I think we are still learning. It’s going to get better, but it has risks associated with it.
GCH: The report notes that firewalls do not work against DDoS, yet 62 percent of enterprises report that they use next-gen firewalls to detect threats against their networks. What should they be doing instead, and why haven’t they migrated towards more effective solutions?
Richard Hummel: The biggest thing here is “state vs stateless.” When you have a firewall, all of the connections that come in are stateful. So, it doesn’t take long to fill up your state. Because of this, it doesn’t take a super large or fast DDoS attack to take down a firewall. Once an attack fills up the stateful table, and then your firewall can’t handle any more connections. And it tips over at that point. It’s a very common misconception. Probably one of the most common misconceptions about cyber defense. Firewalls do little to protect against a DDoS attack and are designed for other types of cyber threats like exploitation and brute-forcing attacks.

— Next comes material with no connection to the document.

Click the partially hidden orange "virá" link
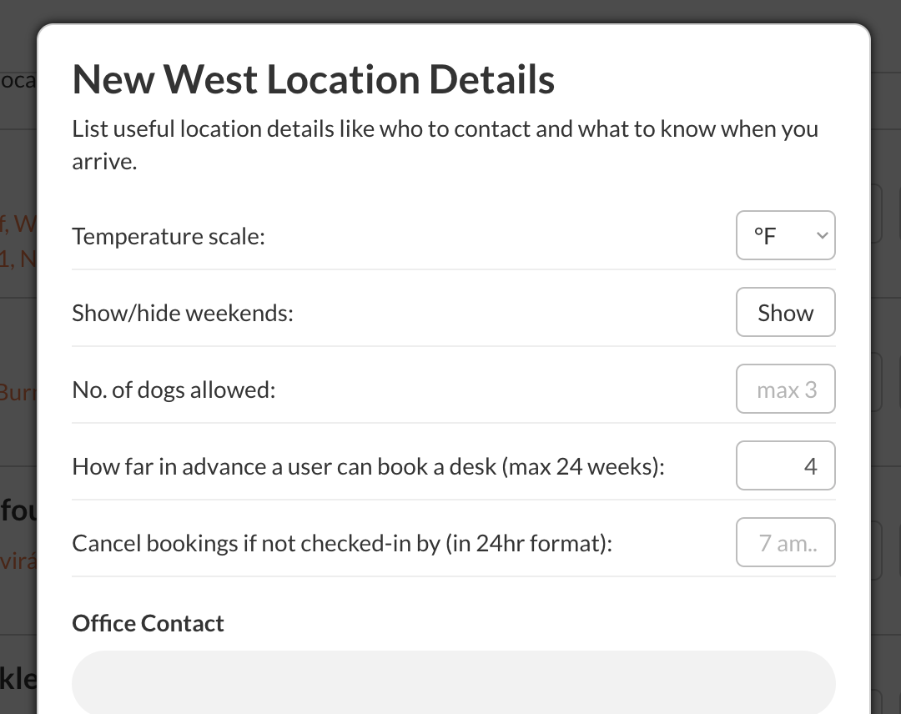Screen dimensions: 901x714 pyautogui.click(x=18, y=561)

Our devices basically block things in a stateless environment. We have a product called Arbor Edge Defense, and the whole thing is stateless. All it’s doing is examining flows back and forth. We’re not storing sessions, we’re not assembling packets. We’re basically making decisions based on the flow of traffic. So, we don’t have to worry about DDoS attacks filling up a stateful table. We will basically say, “We know that this is a DDoS attack because it has these behaviors and characteristics of a DDoS attack.” Maybe it matches a blocklist that we have in place. So, we will block it right at that point, before it gets into the organization and before it hits a firewall. That way you don’t have to worry about firewalls tipping over. That’s the misconception that most folks have. And you can see from the data, it’s definitely a concern for a lot of people.